Ten basketball players – Mike Talley, Danny Herrera, T.J. McConnell, P.J Torres, Martins Abele, Marvin Binney, Mamadou Dott, Derrick Martin, Quevyn Winters and now Tra’Vaughn White leave since 2012.

According to the NCAA, around 90 percent of men’s basketball players who transferred did so because they left for athletic reasons. It is still unknown what the reasons were for White making the decision to leave.

Vice president of the Red & Blue Crew and sophomore business major Matt Geyer wishes he could have seen more of White but is pretty confident the team is still on the right track.

“I really would have liked to see how Tra’Vaughn would have played alongside [Colter] and I think there might be a lot more pressure on McKoy now since he is the last senior left on the roster,” Geyer said. “Sure this team is still in a rebuilding phase, but this shouldn’t be a problem for that process. Saying that, I still hope Tra’Vaughn does well wherever he ends up.”

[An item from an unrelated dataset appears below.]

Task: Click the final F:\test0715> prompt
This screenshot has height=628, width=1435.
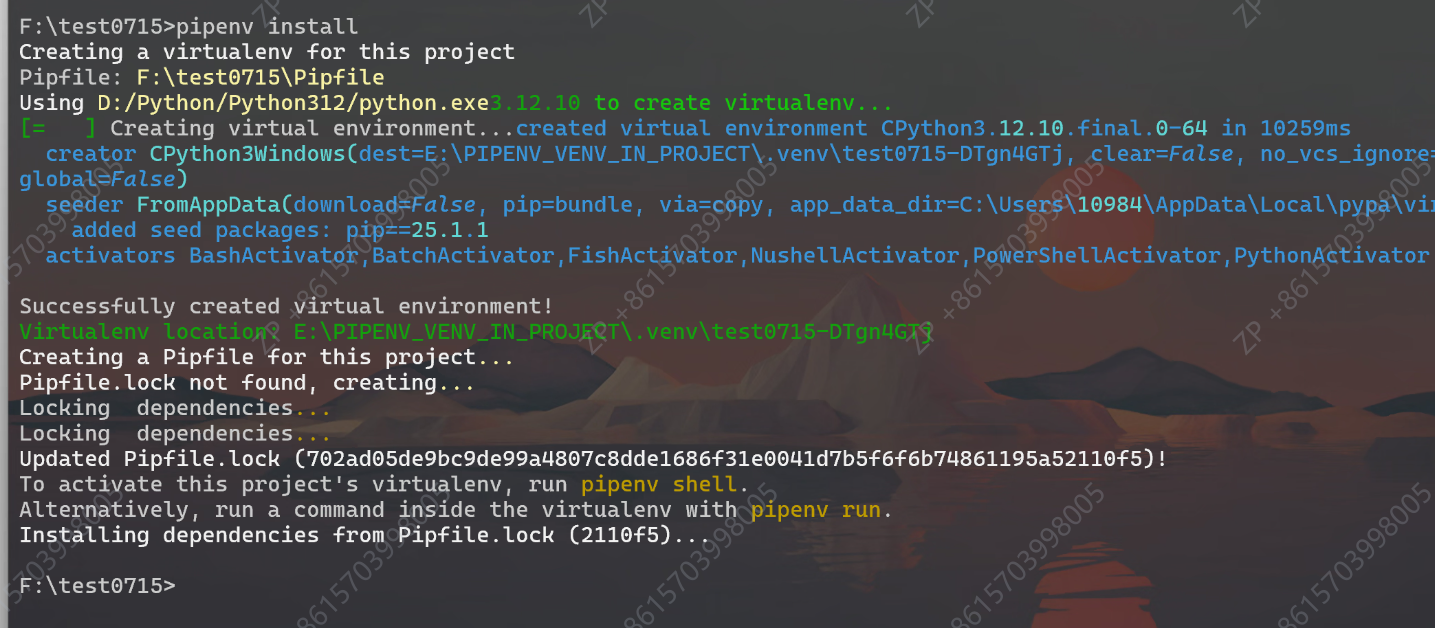Action: (x=97, y=586)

Of the 455 basketball players to transfer within Division I last season, only 44 percent left to play for another Division I school. Most of them head to less competitive schools.

Sophomore psychology major, Eric Blau, doesn’t blame student athletes for wanting to get more playing time.

“I am not surprised at all and I don’t think anyone should be,” Blau said. “These guys like playing basketball and if they’re not playing enough at their first school, then they shouldn’t be judged for wanting to go somewhere else. They love the game.”

With White’s transfer, the Dukes roster for next year drops to 12 players. Seniors Ovie Soko and Jerry Jones graduate in a few weeks. It is now up to Ferry to find White’s replacement.